R.P. Meijer
Tussen twee talen
Over het proza van Vroman
Tweetaligheid, of wat daarvoor doorgaat, is een heel probleem. Voordat het zich bij ons in huis begon voor te doen, hebben we ons er wetenschappelijk op voorbereid en dikke en dunne boeken gelezen van geleerde veel-, alles- en betweters. Na afloop voelden we ons aardig ingelicht over wat er allemaal met Canadezen kon gebeuren en met Elzassers, met Friezen in Friesland en Noren in Amerika en met ongelukkigen op de grens van drie of vier landen. Sommige van die schrijvers wonden er geen doekjes om. Ze waarschuwden ernstig tegen onbezonnen handelingen en wezen erop dat er bij polyglotten nog wel eens afasie wilde optreden. De meesten echter waren tamelijk optimistisch al spraken ze elkaar vaak tegen. De grootst gemene optimistische deler was dat de ene persoon zich onder alle omstandigheden van een en dezelfde taal moest bedienen als hij het slachtoffer toesprak. Zo moest oma van moederskant altijd Engels tegen haar kleinkind praten en nooit een woord Nederlands, terwijl oma van vaderskant precies het tegenovergestelde moest doen. De opa’s zouden zich dan bij het Frans en het Chinees moeten houden zonder daar ooit één enkele keer van af te wijken. Op deze manier zou een kind op volkomen natuurlijke wijze voorzien kunnen worden van een flink aantal talen waarin het zich geheel thuis zou voelen.
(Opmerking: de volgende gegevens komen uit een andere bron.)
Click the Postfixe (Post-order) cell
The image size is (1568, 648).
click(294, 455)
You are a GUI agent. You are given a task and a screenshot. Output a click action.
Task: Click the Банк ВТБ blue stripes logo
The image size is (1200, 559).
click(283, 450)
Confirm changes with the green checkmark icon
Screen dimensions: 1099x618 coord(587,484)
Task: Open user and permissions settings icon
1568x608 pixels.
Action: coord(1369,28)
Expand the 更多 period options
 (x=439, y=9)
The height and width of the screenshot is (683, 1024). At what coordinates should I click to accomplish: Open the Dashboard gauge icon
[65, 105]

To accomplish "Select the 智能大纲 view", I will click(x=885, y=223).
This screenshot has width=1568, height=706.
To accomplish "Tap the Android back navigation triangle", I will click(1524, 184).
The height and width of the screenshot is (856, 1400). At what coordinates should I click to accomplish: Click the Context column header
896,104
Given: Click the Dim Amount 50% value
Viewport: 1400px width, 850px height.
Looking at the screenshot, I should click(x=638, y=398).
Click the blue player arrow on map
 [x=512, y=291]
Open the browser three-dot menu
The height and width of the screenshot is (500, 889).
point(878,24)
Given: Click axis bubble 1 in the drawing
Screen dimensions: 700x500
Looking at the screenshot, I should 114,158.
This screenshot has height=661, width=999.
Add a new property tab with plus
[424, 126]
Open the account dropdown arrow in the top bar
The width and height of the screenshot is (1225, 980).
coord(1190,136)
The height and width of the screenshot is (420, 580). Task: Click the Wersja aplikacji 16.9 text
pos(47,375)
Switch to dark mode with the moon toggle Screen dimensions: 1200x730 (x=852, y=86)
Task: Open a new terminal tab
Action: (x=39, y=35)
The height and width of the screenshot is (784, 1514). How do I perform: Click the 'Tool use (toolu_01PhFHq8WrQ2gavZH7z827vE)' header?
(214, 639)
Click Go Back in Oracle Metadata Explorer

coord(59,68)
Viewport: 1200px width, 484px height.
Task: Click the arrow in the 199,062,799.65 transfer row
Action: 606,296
Als je het anders deed, zou er verwarring ontstaan en onzekerheid. Iedereen doet het anders en kijk maar eens wat een onzekerheid en verwarring er in de wereld heerst. Slechts één gezin heb ik meegemaakt dat het volgens de boekjes deed en met vijf talen tegelijk opereerde. Er waren twee kinderen: het oudste ontvluchtte het huis toen het nauwelijks op eigen benen kon staan, het andere deed op zijn zestigste nog geen mond open.
Vromans wereld is pas later een tweetalige geworden. Hij moet net dertig geweest zijn toen de tweede taal als een man op hem afkwam. De gevaren die voor toekomstige meertalige kindertjes op de loer liggen, hebben op hem dus geen vat gehad. In zijn eerste prozawerk, Tineke, en de eerste stukken van De Adem van Mars is dan ook nergens sprake van enige taalkundige botsing. In Schildpadden in New York zie je hem voor het eerst in een vreemdtalige omgeving. Hij loopt op Broadway langs een bak met schildpadden en zet er een die op zijn rug gevallen was weer overeind. De man van de schildpadden zegt dat hij hem wel even in zal pakken en dat hij vijfenveertig cent kost. Voor veertig cent smeert hij hem ook nog een zakje vitaminenrijk schildpaddenvoedsel aan. ‘Alles in het Amerikaans natuurlijk,’ zegt Vroman er een paar maal bij. Uit dat natuurlijk kun je natuurlijk al aflezen hoe onnatuurlijk hem dat aandoet. Hij hoort alles nog met de oren van een ééntalige Hollander.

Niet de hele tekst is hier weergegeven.